* _Directions for this task_
Look for "sidebar" in each line of the entries, and return the matching lines.

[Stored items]
##############################

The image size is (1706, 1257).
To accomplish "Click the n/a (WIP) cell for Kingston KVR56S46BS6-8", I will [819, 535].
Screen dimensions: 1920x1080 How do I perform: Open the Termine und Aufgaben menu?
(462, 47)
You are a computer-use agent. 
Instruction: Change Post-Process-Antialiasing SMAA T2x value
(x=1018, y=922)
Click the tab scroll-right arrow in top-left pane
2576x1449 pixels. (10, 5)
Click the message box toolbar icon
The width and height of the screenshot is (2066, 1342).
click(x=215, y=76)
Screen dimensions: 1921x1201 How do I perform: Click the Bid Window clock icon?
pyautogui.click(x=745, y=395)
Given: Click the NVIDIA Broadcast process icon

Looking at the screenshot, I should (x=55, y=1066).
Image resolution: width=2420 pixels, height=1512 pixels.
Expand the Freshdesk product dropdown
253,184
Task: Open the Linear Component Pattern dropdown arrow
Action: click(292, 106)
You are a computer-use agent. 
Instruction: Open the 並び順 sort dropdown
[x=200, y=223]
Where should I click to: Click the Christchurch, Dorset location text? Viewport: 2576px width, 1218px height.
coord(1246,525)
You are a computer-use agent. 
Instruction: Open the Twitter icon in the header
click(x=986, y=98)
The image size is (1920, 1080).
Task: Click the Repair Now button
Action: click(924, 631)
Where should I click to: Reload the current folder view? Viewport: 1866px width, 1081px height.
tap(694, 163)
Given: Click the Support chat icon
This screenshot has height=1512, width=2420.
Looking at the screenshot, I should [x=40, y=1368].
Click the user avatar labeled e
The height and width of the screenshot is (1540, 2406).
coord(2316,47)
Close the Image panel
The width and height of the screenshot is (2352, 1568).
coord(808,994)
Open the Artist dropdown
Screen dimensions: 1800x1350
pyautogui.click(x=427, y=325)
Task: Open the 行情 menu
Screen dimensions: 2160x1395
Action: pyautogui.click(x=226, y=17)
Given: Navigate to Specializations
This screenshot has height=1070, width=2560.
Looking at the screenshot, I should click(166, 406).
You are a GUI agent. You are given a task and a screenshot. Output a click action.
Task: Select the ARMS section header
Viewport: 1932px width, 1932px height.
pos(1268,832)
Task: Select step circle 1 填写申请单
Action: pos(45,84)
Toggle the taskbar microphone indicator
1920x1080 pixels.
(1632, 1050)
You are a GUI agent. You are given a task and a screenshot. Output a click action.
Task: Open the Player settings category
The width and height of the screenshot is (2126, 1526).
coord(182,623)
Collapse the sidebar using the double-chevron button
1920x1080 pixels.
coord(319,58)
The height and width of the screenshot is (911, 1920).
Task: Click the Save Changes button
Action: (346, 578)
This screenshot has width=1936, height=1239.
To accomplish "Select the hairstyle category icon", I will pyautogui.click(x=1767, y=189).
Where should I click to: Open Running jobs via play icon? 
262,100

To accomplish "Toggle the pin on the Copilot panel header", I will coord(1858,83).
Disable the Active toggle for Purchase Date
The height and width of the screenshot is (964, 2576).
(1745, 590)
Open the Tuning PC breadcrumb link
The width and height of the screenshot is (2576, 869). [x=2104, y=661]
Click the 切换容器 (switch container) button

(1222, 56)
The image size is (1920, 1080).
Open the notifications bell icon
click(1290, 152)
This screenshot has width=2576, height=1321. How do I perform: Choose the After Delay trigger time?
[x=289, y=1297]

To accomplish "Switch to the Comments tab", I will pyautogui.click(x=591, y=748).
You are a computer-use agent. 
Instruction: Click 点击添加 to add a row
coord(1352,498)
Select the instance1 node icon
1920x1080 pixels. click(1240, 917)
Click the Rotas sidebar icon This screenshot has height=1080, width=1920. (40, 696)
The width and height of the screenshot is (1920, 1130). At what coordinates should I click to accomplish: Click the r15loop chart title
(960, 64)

##############################

* _Answer for the task_
Collapse the sidebar using the double-chevron button
Click the Rotas sidebar icon This screenshot has height=1080, width=1920. (40, 696)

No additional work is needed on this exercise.